Goal of the exercise
Take the listing below and print exactly the lines starting at the line containing "This screenshot has height=384, width=526." and ending at the line containing "Open the 布鲁坎 hero name link", both ends included, and no others.

Available data
:::::

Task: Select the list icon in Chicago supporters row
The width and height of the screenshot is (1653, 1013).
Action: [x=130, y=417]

:::::

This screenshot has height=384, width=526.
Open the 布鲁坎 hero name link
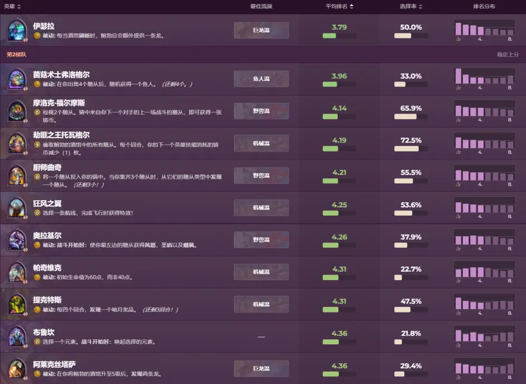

:::::

Solution to this exercise
This screenshot has height=384, width=526.
Open the 布鲁坎 hero name link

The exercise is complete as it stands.